¹ Center for Complex Carbohydrate Research and Department of Biochemistry and Molecular Biology, University of Georgia, Athens, Georgia
² Department of Molecular Biosciences, University of Adelaide, Australia

^* To whom correspondence should be addressed. E-mail: sdalton{at}uga.edu.

	Abstract

Cell surface markers are key tools that are frequently used to characterize and separate mixed cell populations. Existing cell surface markers used to define murine embryonic stem cells (mESCs) such as stage specific embryonic antigen 1 (SSEA1), Forssman antigen (FA), alkaline phosphatase (AP) and CD9 are limiting however because they do not unambiguously define the pluripotent state and are not reliable indicators of differentiation commitment. To identify glycan cell surface markers that would circumvent this problem we used a panel of eighteen lectins to identify epitopes specifically elevated on the surface of mESCs which, during differentiation, decrease with kinetics that precede currently used markers such as CD9, SSEA1, FA and AP. The anticipated outcome of this analysis was to identify glycans that have utility as a reliable mESC marker and as a high resolution readout for early differentiation commitment.
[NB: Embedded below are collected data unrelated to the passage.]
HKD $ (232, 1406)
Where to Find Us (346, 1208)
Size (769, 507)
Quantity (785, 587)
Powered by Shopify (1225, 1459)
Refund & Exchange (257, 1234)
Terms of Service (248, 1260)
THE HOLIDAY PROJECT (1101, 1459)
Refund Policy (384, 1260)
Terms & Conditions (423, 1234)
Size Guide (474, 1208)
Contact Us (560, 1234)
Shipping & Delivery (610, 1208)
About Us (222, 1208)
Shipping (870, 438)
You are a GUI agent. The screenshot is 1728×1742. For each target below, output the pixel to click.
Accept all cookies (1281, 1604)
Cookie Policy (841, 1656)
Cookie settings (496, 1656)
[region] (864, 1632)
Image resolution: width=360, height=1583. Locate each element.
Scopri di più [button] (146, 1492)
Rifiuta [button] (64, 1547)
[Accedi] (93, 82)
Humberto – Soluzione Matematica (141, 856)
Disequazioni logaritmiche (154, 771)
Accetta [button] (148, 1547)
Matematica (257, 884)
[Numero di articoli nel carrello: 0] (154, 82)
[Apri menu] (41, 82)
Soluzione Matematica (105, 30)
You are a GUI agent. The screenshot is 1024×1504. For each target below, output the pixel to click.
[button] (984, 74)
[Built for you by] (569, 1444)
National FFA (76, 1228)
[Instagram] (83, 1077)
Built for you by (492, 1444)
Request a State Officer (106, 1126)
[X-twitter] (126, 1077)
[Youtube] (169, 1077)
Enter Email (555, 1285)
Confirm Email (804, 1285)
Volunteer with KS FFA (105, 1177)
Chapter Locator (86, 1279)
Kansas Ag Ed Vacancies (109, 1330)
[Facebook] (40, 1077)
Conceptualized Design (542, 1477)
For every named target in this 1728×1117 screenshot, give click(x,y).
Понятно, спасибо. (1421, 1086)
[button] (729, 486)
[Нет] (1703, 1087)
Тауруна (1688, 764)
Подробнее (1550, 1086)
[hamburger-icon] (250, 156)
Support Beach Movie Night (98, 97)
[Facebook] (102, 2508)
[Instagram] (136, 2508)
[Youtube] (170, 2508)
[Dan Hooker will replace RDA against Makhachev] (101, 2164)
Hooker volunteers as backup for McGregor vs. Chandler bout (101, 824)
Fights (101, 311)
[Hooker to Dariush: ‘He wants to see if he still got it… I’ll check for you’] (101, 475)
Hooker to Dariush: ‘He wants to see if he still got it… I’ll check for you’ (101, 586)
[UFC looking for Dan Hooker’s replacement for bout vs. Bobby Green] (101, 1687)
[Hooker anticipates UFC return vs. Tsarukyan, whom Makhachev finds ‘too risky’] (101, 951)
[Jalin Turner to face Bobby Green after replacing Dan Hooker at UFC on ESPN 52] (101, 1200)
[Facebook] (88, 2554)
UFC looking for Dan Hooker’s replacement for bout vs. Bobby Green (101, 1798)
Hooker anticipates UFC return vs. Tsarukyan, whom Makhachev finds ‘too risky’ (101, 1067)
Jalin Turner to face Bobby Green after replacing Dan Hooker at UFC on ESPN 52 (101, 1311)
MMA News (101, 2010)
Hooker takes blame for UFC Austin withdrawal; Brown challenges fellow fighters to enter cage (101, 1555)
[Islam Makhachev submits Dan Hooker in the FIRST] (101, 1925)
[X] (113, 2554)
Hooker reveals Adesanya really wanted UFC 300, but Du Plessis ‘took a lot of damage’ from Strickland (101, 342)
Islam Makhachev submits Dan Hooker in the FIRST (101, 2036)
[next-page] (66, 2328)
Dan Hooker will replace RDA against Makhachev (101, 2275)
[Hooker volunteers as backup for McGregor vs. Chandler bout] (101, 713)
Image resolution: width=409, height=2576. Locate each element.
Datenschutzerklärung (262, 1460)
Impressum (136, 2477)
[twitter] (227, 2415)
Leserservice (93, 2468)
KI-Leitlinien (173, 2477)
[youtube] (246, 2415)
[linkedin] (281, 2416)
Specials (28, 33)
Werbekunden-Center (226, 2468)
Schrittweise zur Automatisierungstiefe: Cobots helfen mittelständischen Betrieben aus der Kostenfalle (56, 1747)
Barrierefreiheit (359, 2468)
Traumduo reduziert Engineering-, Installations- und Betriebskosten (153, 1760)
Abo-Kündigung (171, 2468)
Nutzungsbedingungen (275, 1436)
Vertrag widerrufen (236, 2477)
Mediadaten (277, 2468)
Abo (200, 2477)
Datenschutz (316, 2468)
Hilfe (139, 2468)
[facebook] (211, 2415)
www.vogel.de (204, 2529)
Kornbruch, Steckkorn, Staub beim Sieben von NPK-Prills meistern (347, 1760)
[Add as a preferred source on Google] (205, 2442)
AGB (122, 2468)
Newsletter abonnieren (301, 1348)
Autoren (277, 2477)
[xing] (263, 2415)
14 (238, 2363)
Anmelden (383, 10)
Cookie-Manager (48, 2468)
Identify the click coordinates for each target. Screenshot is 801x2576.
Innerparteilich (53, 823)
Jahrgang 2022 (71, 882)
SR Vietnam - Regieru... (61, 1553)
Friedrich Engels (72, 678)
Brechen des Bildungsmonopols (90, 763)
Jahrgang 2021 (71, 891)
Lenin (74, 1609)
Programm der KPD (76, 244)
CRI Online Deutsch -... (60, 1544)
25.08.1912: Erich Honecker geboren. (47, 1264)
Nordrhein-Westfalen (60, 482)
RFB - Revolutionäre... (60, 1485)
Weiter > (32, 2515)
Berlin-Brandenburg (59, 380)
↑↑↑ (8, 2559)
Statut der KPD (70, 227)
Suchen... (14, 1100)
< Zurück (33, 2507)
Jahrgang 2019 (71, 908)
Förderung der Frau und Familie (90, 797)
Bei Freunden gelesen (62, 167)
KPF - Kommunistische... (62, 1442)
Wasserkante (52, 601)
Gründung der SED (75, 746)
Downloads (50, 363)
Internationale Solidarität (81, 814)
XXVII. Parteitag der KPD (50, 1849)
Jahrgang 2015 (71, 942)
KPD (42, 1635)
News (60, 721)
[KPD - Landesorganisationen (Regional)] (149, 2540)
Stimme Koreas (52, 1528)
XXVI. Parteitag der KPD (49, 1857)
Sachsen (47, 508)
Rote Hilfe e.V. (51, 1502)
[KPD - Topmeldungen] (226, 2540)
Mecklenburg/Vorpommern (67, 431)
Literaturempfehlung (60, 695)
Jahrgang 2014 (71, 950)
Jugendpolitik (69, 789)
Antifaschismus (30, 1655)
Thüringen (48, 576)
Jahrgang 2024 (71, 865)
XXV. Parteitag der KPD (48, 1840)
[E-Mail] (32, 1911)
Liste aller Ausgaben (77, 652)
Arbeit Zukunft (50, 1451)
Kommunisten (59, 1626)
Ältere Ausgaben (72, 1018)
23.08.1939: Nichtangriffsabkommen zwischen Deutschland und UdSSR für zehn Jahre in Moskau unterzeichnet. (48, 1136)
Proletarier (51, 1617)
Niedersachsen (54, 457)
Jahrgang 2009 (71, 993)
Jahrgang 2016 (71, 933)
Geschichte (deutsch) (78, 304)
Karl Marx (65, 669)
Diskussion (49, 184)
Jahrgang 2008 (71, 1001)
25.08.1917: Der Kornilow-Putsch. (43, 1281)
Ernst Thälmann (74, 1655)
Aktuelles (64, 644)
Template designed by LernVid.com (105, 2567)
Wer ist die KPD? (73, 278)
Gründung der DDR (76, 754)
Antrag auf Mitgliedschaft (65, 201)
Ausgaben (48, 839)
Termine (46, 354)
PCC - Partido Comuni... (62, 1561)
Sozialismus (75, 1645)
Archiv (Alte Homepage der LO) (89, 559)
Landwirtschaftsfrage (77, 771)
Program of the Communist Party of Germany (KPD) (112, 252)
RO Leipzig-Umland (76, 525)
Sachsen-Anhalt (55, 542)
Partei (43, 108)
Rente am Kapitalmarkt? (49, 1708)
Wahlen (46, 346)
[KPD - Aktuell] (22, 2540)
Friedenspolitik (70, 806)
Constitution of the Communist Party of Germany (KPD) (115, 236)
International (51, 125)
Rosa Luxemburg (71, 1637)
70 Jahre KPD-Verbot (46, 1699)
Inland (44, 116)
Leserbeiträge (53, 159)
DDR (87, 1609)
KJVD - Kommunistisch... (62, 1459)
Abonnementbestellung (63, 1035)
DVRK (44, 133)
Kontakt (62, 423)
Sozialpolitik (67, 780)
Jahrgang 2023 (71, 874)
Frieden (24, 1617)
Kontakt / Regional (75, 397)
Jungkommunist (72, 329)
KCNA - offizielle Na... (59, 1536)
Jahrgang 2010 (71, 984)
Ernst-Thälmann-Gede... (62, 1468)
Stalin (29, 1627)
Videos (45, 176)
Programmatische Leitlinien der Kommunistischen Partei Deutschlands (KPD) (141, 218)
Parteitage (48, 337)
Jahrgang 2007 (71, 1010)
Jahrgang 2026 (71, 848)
Here we show that the lectin Dolichos biflorus agglutinin (DBA), recognizes -N-acetylgalactosamine (GalNAc) cell surface epitopes on mESCs (CD9^high SSEA1^high AP^high DBA^high). These glycan epitopes decline markedly in cells undergoing the first definable step of differentiation, the transition from mESCs to primitive ectoderm (CD9^high SSEA1^high AP^high DBA^low). Loss of GalNAc epitopes is therefore the earliest cell surface change that can be assigned to differentiating cells and, the only cell surface marker known to be tightly associated with the pluripotent state. The lectin DBA is therefore a useful tool to characterize mESC cultures by non-destructive approaches, an indicator of differentiation commitment and a predictor of developmental potency.